Case series Patients: Female, 29-year-old • Female, 67-year-old • Female, 30-year-old Final Diagnosis: Distal renal tubular acidosis (dRTA) Symptoms: Hypokalemia • metabolic acidosis Medication: — Clinical Procedure: Diagnosis Specialty: Nephrology • Rheumatology OBJECTIVE: Unusual clinical course BACKGROUND: Distal renal tubular acidosis (dRTA) is a defect in the urinary acidification process that limits the elimination of protons [H+] by alpha intercalated cells in the collecting tubules, with consequent metabolic acidosis with a normal plasma anion gap. The relationship between this tubulopathy and immune-mediated diseases like Sjögren syndrome, rheumatoid arthritis, autoimmune hepatitis, primary biliary cirrhosis, systemic lupus erythematosus, and thyroiditis is well known. Further, the pathophysiological mechanisms are diverse, but, unfortunately, many are not yet fully understood. We report 3 cases of dRTA in patients with different autoimmune diseases and review the pathophysiological mechanisms already described. CASE REPORTS: The first case involved a 29-year-old woman with autoimmune hepatitis. She had metabolic acidosis with persistent hypokalemia, and a kidney stone was also identified. The second case involved a 67-year-old woman diagnosed with rheumatoid arthritis.

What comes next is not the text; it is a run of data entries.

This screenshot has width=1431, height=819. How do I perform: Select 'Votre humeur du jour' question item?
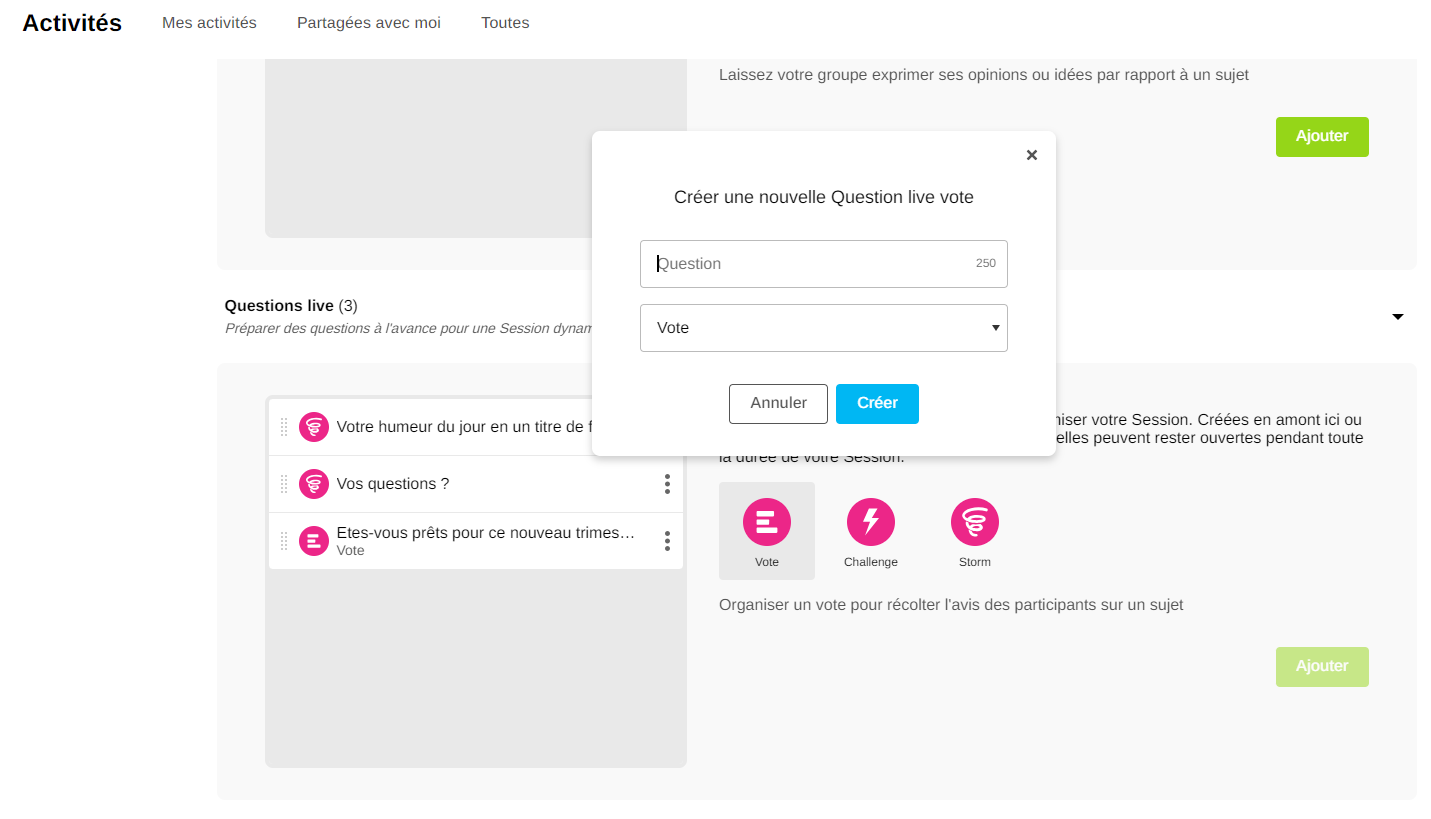(x=460, y=427)
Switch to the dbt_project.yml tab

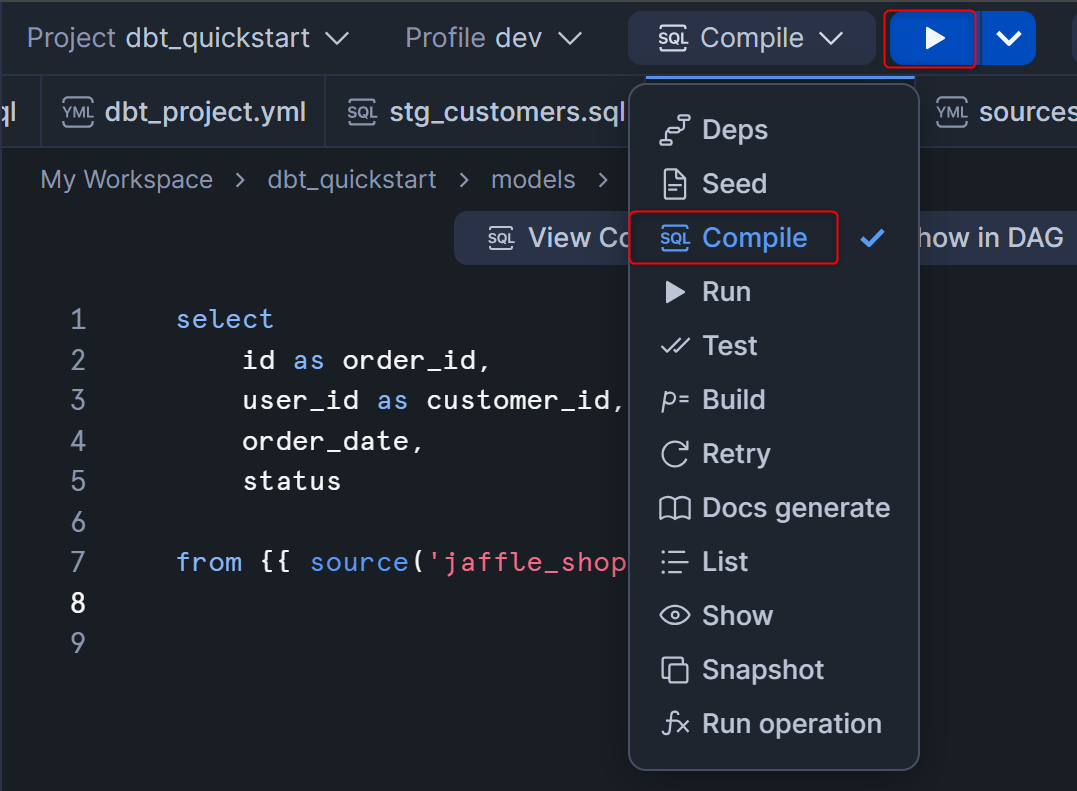coord(185,113)
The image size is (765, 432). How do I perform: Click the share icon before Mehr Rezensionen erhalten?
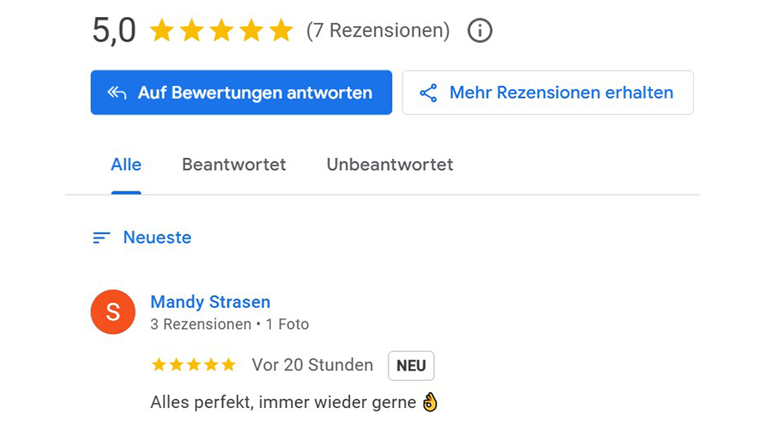pyautogui.click(x=428, y=93)
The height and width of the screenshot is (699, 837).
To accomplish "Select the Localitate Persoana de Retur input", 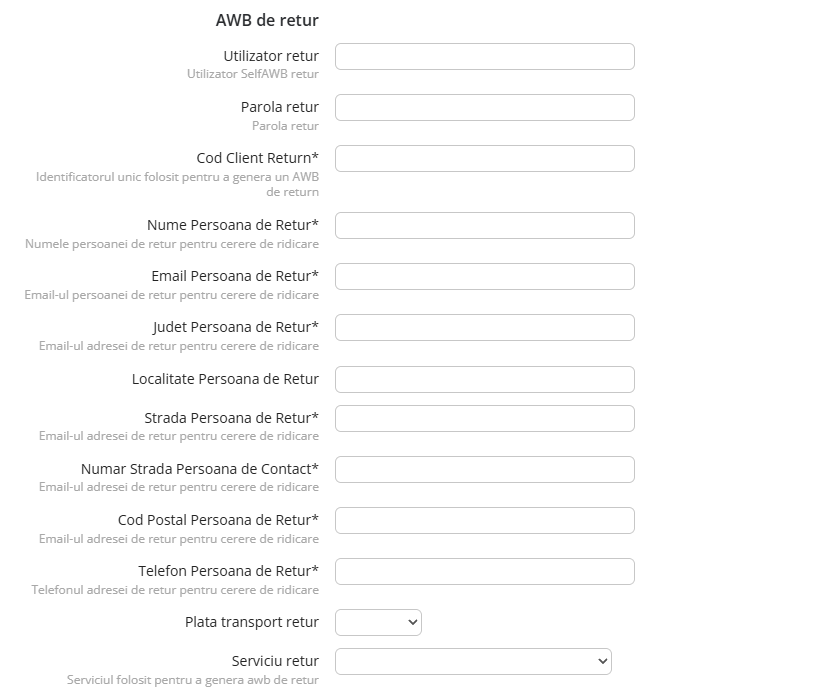I will pos(484,380).
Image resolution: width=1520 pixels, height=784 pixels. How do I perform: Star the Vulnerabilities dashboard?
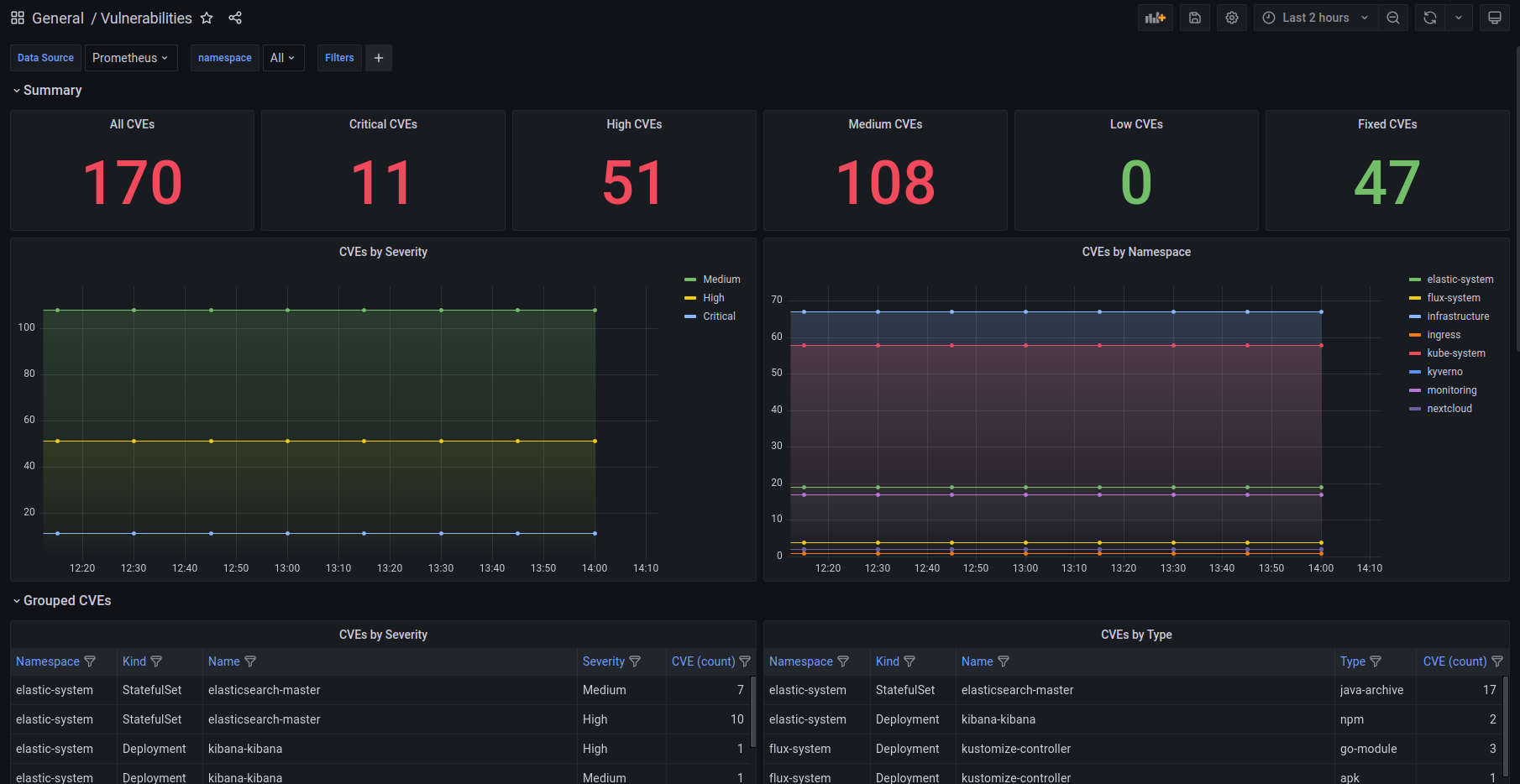207,18
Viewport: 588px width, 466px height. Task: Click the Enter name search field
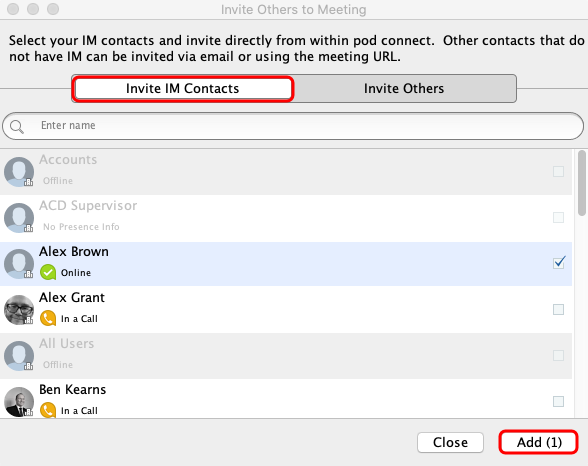(x=293, y=126)
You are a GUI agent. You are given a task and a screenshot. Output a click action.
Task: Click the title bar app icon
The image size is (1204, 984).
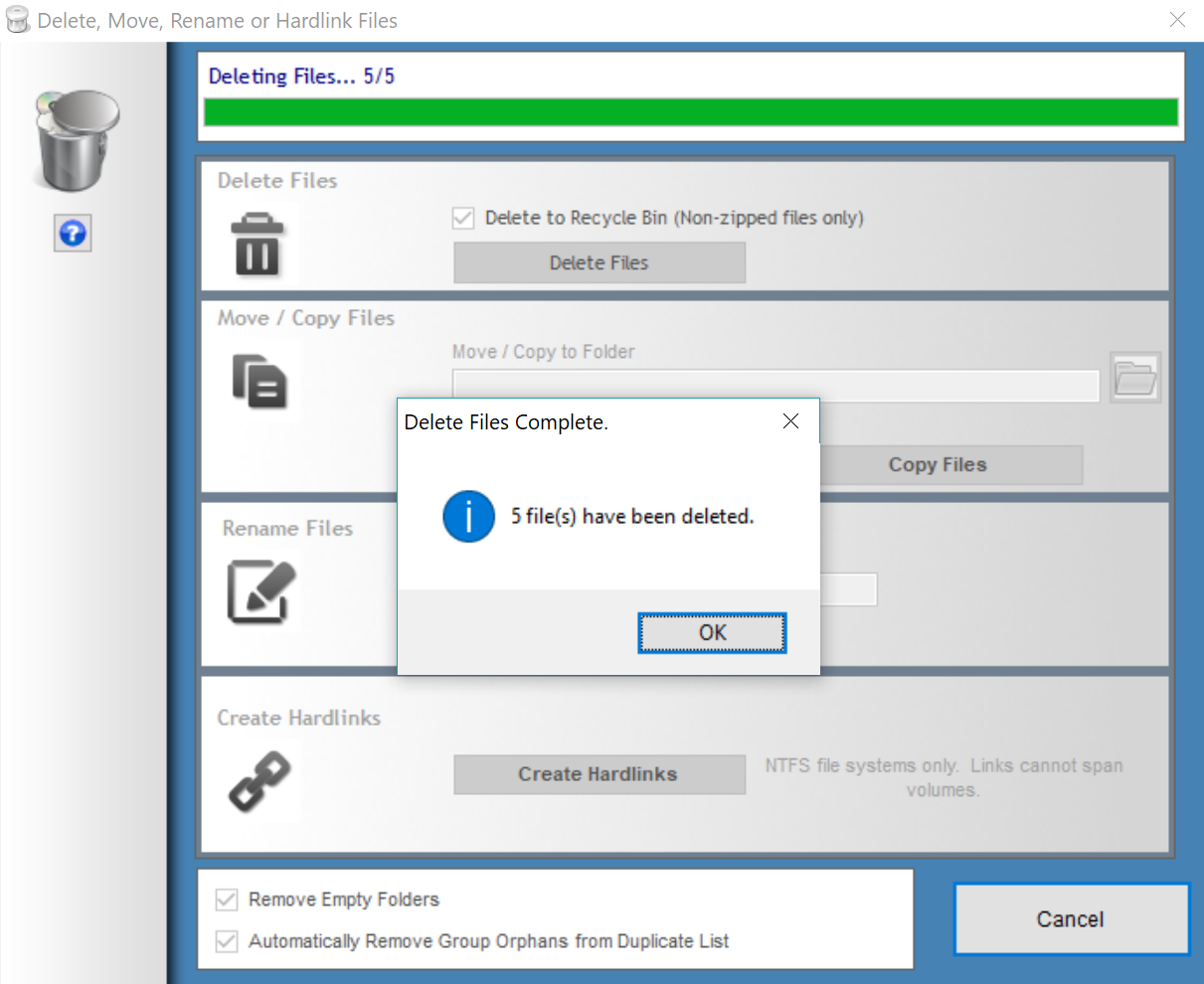tap(18, 21)
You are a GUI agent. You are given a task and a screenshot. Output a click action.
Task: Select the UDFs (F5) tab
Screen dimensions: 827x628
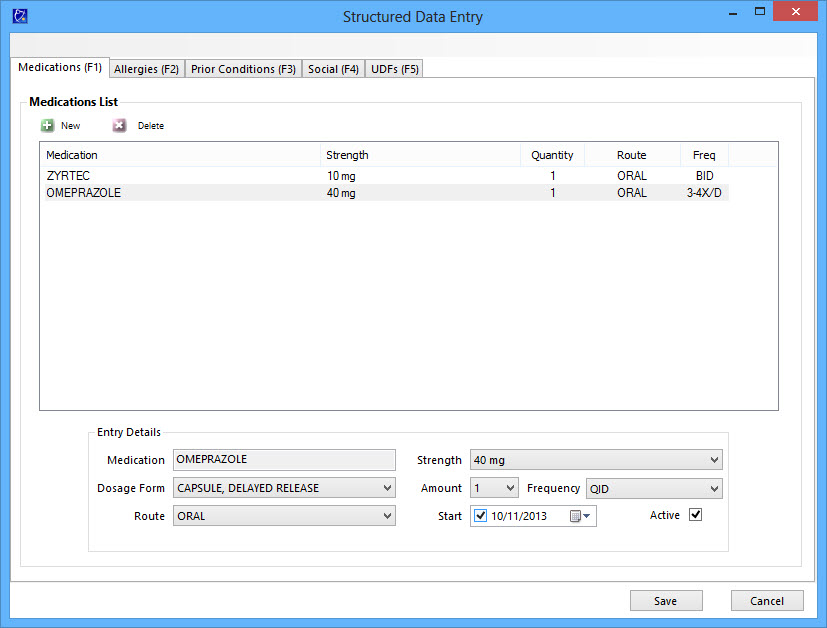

She had metabolic acidosis with hypokalemia. The third case involved a 30-year-old woman with Sjögren syndrome and persistent metabolic acidosis. In addition to the presence of metabolic acidosis with a normal plasma anion gap, all 3 patients exhibited urine with a supraphysiologic pH (above 5.3). CONCLUSIONS: Autoimmune diseases may be associated with deficits in urinary acidification with consequent metabolic acidosis and, therefore, systemic repercussions. This association must be remembered and researched because correct diagnosis and treatment will serve to reduce complications.